There are high level languages that don't do this either. Actually, I know of a specialized declarative Smalltalk that has gotten the entire image down to 45k. A Smalltalk VM is basically little more than a 256 branch switch statement, plus message dispatch, plus GC.

The gulf isn't nearly as large as you imagine. Rather, there are a number of "high level" languages that are actually pretty minimal.

You've really missed my point. I pretty much defined high level and low level by how they expanded out from simple instructions. You can't cite examples to prove this is wrong, by definition you've classified your definitions wrong. That this is not a universal definition doesn't bother me one little bit, because there is not universal definition of any non-trivial software engineering term.
Your definition classifies some widely recognized "high level" languages as low level.
If you want to redefine a commonly used term your doing something wrong. What you need to do is define a new term. Replace "High Level Languages" with "Abstract Languages" and nobody would have a problem with what you said. It might not mean anything, but at least it's clear.
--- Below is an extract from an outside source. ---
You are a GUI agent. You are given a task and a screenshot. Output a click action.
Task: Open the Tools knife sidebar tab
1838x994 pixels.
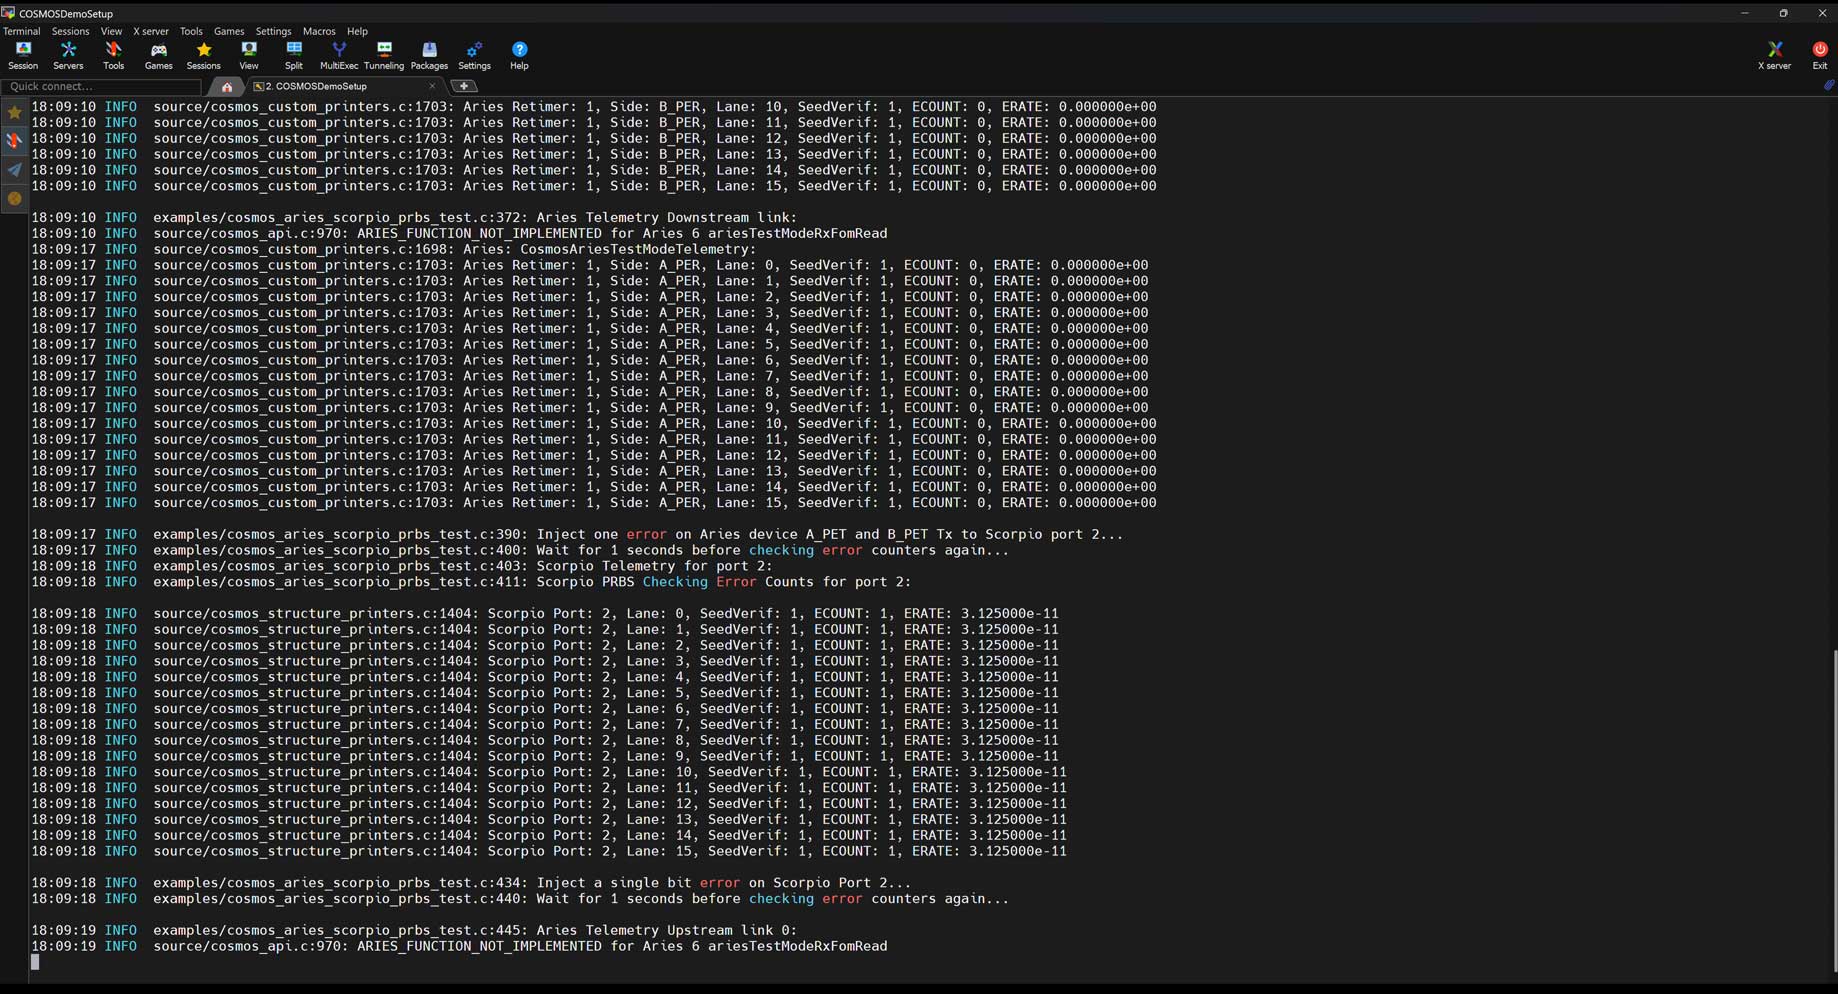pyautogui.click(x=14, y=141)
However, when you, redefine an existing term and you can be wrong and people will call you on it.
Although I agree that it isn't really possible to have a "Ruby-like" syntax for a low level language since a lot of the syntax depends on Ruby being dynamic, it still seems like valid ambition, as long as you know that limitation.

I would love to have a form of C / C++ with iterators and blocks and without all the curly braces and assorted cruft like 5 different ascii symbols being used in 20 different contexts (actually, Ruby does that too, when will language designers start using a few additional symbols to improve cognitive load?).

From the article:

"I did this because I hate uppercase characters in the middle of identifiers and I'm too lazy to type shift to get the '_'. In addition, I find it more readable."

just-use-lisp-style-identifiers-then

>just-use-lisp-style-identifiers-then

hitting - is not significantly easier than hitting _ when compared to hitting the spacebar.

http://en.wikipedia.org/wiki/Fitts_law

This is yet another reason I enjoy typing in Dvorak :) (-_ is in a better place)
I honestly thought you'd posted a snippet of smalltalk or lisp or something for a second there. I think some people refer to that as a "brainfart."

(Note that I have no practical knowledge of either language. I probably wouldn't have admitted this if I did.)

Haha! I'm on Dvorak too and didn't understand at all why JohnnyCache thought hitting "-" was so much harder than Space! I guess I've been completely converted for too long.
but then you sacrifice the "-" (minus) infix operator
Unless it's surrounded by spaces, which it probably should be anyway. Compare these pathological cases for either approach:

    one-thing - another-thing
vs.

    one thing-another thing
As much as your criticisms may be valid, I think he has given sufficient justification:

"I did this because I hate uppercase characters in the middle of identifiers and I'm too lazy to type shift to get the '_'. In addition, I find it more readable."

This kind of "Because I said so" reasoning is valid in pretty much any hobbyist-type situation as far as I'm concerned. If you don't like it, fork it.